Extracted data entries
* * *

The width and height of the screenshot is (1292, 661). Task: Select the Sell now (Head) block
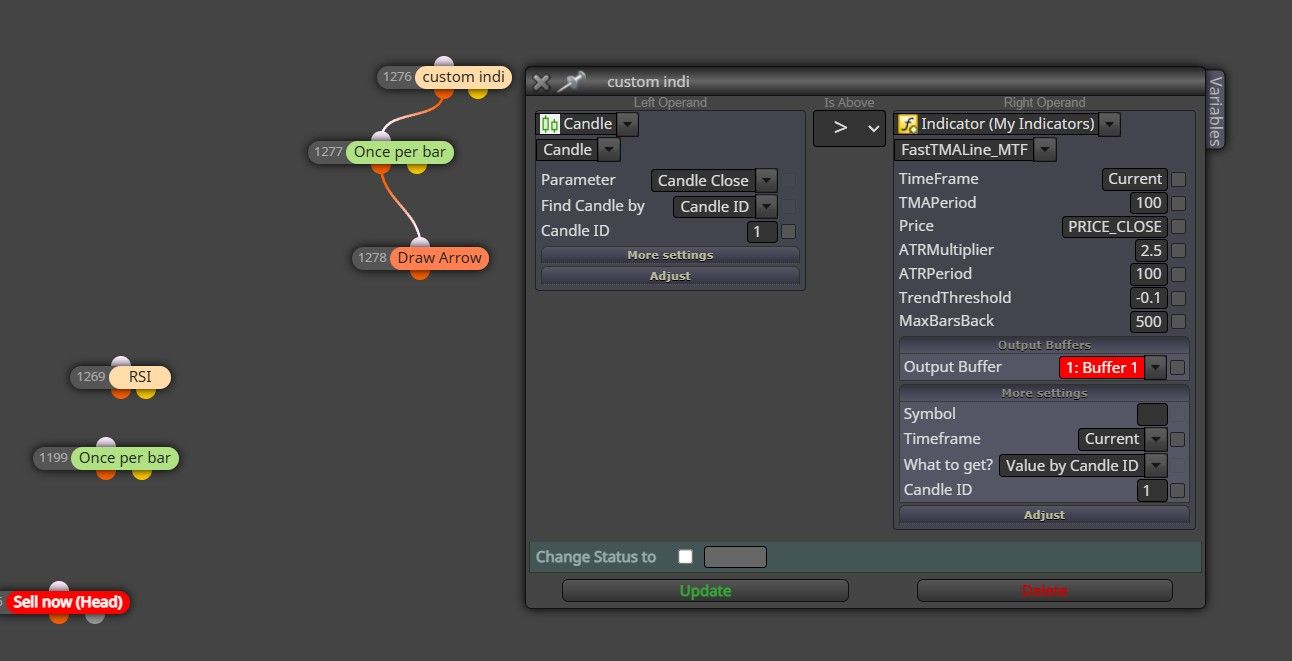pos(67,602)
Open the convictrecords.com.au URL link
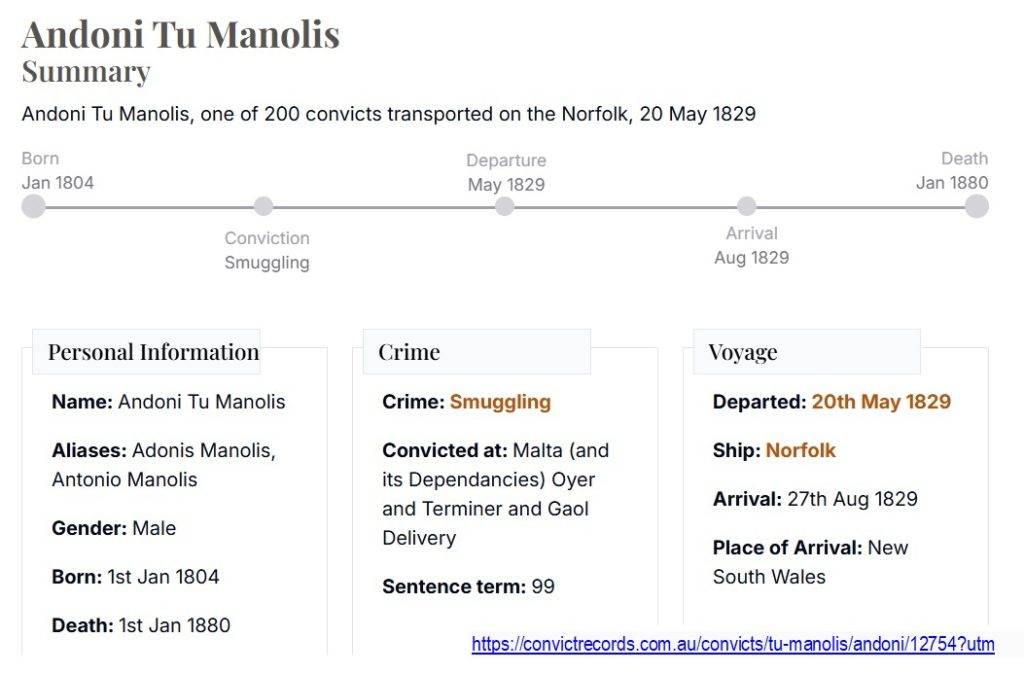The height and width of the screenshot is (674, 1024). [x=733, y=645]
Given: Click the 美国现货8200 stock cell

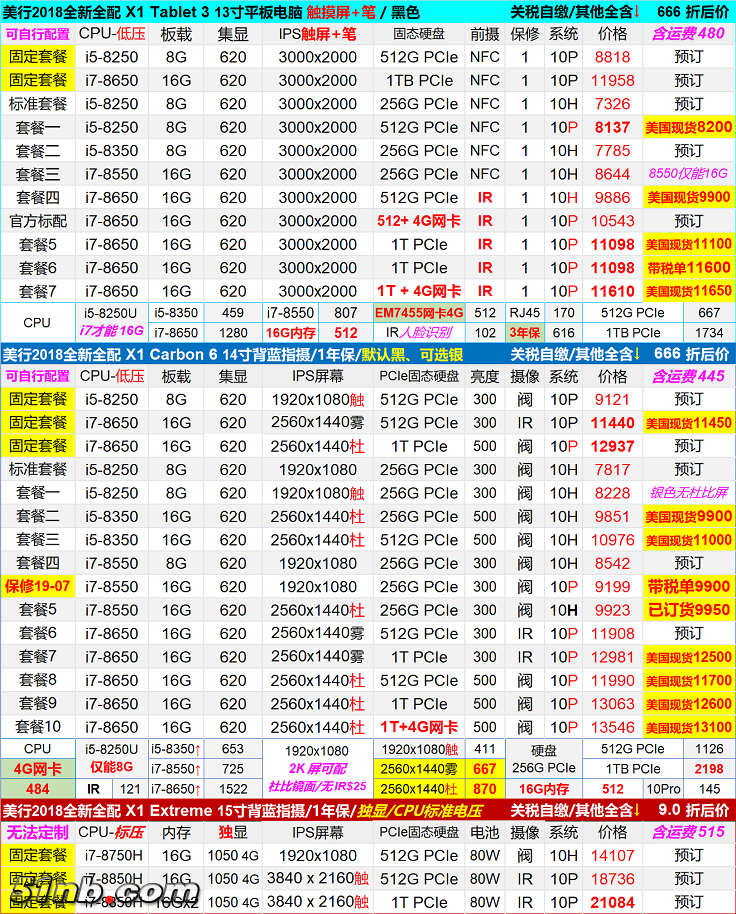Looking at the screenshot, I should 688,127.
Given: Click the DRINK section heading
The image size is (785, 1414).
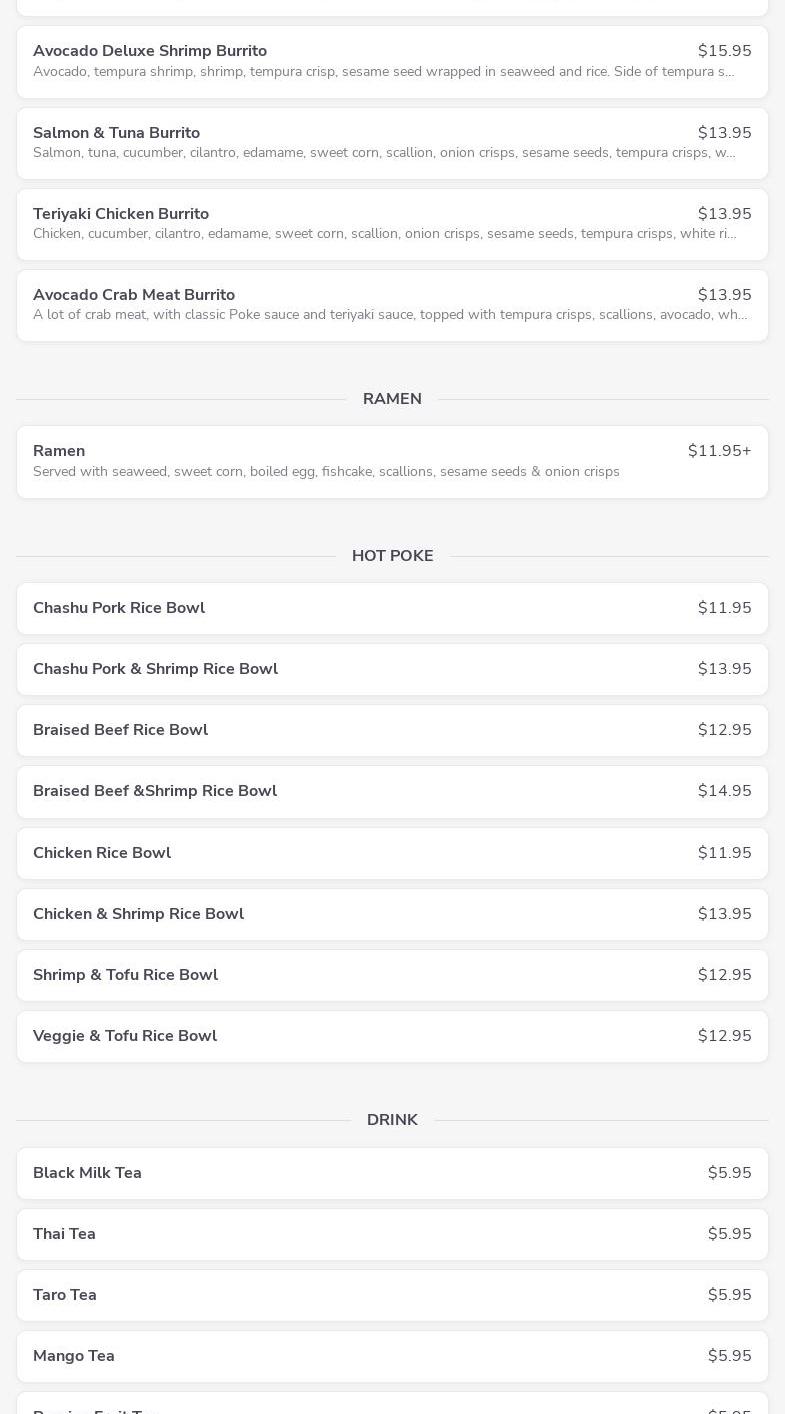Looking at the screenshot, I should pos(392,1120).
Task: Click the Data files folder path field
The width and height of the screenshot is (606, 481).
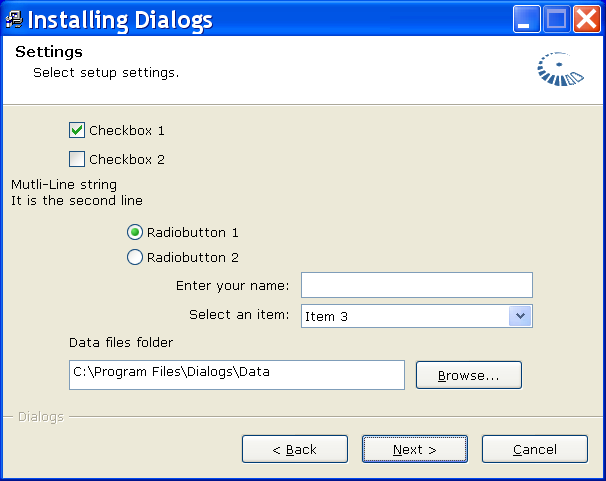Action: point(237,375)
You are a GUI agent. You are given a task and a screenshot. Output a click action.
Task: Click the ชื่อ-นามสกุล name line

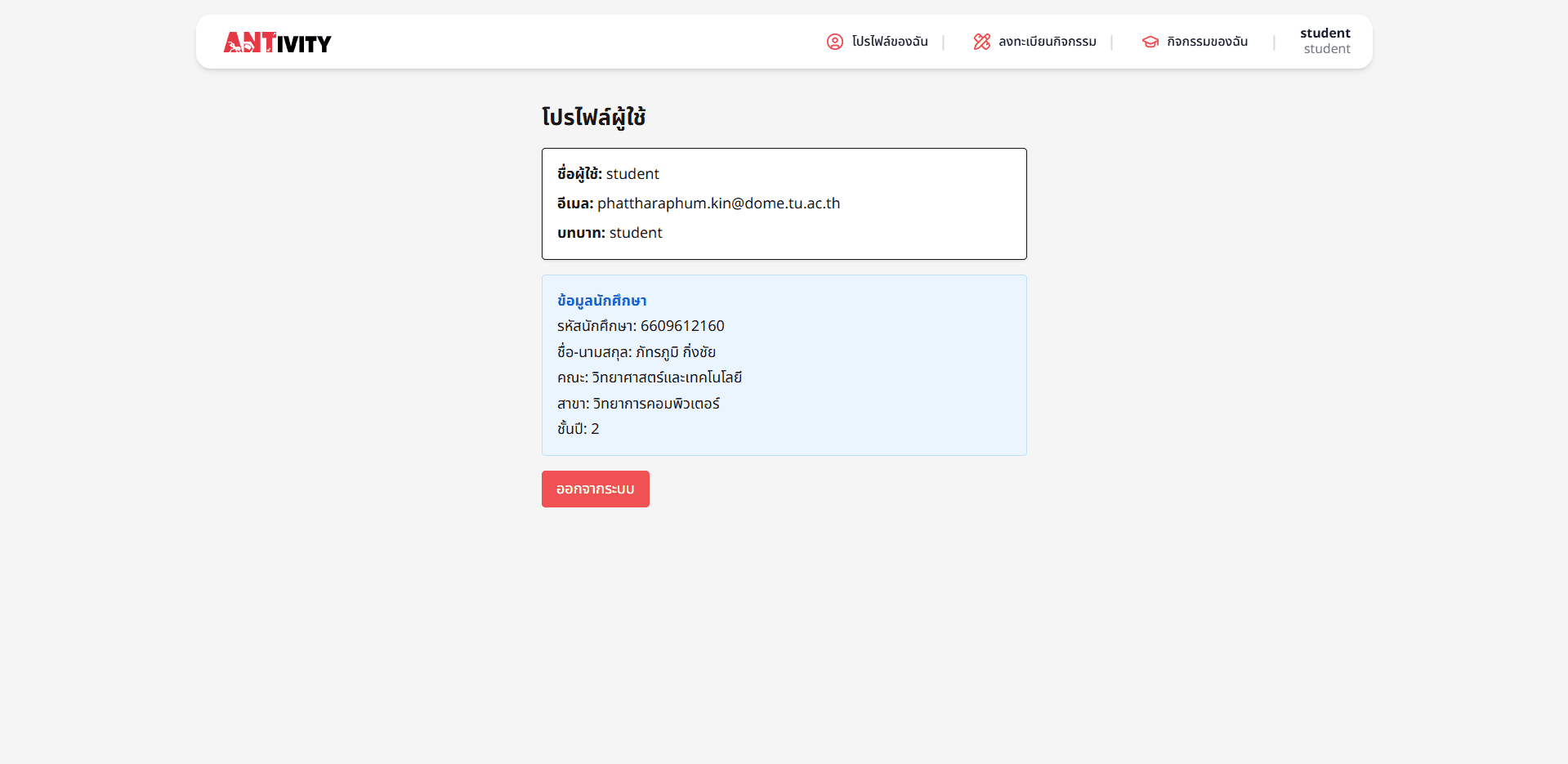click(x=636, y=352)
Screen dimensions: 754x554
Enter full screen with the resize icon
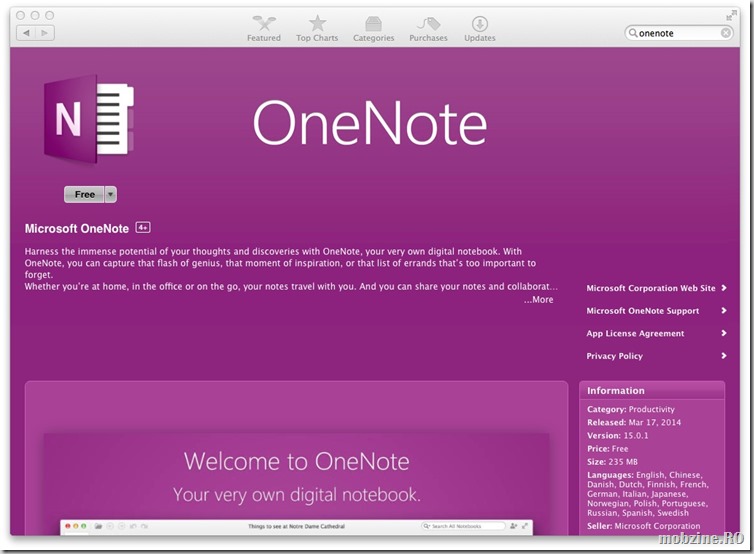[x=731, y=15]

* * *

▶ YOUR OBJECTIVE: Line by line and exactly, reproduce the span from the line with "Given: Click the 美国现货8200 stock cell" through the end of the data above, both ends included, with pictures left out.

▶ FINISHED TASK:
Given: Click the 美国现货8200 stock cell

Looking at the screenshot, I should 688,127.
Given: Click the DRINK section heading
The image size is (785, 1414).
Looking at the screenshot, I should pos(392,1120).
Task: Click the Data files folder path field
The width and height of the screenshot is (606, 481).
Action: point(237,375)
You are a GUI agent. You are given a task and a screenshot. Output a click action.
Task: Click the ชื่อ-นามสกุล name line

click(x=636, y=352)
Screen dimensions: 754x554
Enter full screen with the resize icon
[x=731, y=15]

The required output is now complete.